Siemens is readying patches for a number of vulnerabilities in its molecular imaging products, including some where public exploits are available.
Advisories published Thursday by the Industrial Control Systems Cyber Emergency Response Team (ICS-CERT) indicate that the flaws are remotely exploitable.
“Siemens is preparing updates for the affected products and recommends protecting network access to the Molecular Imaging products with appropriate mechanisms,” ICS-CERT said in its advisory. “It is advised to run the devices in a dedicated network segment and protected IT environment.”
Siemens said its Siemens PET/CT Systems, SPECT/CT Systems, SPECT Systems and SPECT Workplaces/Symbia.net systems for Windows XP and Windows 7 are affected. ICS-CERT said that exploits are available only for the Windows 7 bugs, and that an attacker with relatively low skill level could successfully exploit the vulnerabilities and remotely execute code on the affected devices.
These systems, Siemens said, are used in medical imaging procedures across the healthcare and public health industries worldwide.
Four vulnerabilities affect the Windows 7 versions of the products, all of which are from 2015. One is an improper restriction of operations within the bounds of a memory buffer, which could be exploited using a crafted request sent to an HP Client automation service belonging to the device, as well as another affecting permissions, privileges and access controls on the device. That too is a remote code execution bug that can be exploited through the HP Client. Both vulnerabilities have a CVSS score of 9.8, just shy of the most critical score possible, 10.0.
The remaining vulnerabilities are code injection issues where an attacker can send crafted HTTP requests to the Microsoft IIS webserver over port 80 and 443, and to the HP Client automation service over port 3465. Both of those bugs are also scored 9.8.

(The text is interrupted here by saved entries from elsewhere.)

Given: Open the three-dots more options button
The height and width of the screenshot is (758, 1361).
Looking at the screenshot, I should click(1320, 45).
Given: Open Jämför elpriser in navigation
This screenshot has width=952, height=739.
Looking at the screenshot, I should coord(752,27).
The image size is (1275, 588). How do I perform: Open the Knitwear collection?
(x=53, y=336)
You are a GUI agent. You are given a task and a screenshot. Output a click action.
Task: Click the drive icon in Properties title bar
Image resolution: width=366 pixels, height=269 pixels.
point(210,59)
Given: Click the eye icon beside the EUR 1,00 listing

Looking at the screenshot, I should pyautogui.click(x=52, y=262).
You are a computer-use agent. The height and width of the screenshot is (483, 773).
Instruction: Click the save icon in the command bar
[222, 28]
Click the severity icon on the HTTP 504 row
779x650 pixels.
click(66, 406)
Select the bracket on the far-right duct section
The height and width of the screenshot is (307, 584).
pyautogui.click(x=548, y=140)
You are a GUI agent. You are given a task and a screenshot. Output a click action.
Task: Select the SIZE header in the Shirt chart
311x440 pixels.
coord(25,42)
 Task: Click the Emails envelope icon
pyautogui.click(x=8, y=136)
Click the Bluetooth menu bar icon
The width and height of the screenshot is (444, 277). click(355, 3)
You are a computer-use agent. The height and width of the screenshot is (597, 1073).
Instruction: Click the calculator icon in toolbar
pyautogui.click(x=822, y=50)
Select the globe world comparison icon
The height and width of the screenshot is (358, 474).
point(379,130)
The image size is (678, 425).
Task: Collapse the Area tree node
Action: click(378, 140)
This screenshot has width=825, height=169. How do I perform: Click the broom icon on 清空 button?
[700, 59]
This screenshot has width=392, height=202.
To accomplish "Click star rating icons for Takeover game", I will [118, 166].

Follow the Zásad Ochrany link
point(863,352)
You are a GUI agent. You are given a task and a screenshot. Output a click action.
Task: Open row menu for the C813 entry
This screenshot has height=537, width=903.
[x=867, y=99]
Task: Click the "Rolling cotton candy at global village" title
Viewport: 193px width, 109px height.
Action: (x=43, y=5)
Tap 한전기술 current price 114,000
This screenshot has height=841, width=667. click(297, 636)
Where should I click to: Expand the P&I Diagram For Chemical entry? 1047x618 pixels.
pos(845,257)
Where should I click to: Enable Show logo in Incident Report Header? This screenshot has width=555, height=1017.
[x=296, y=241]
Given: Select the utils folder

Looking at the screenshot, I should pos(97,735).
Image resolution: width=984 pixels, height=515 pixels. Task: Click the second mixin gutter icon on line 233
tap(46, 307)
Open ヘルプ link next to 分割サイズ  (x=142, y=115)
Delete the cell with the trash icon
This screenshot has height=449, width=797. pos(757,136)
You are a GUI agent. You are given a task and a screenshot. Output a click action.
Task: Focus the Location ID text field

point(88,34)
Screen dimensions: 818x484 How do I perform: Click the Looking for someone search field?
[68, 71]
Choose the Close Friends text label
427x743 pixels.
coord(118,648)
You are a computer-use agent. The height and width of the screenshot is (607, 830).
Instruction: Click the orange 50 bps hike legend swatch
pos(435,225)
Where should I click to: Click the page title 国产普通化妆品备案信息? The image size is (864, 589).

The XP bugs include a code injection vulnerability exploitable through a crafted remote procedure call (RPC) sent to the server service of a vulnerable Windows system. The other is an improper restriction of operations within the bounds of a memory buffer where an attacker could run code remotely by sending a crafted HTTP request to the WebDAV service on the Windows server. Both bugs were rated a 9.8 as well, though no public exploits exist, ICS-CERT said.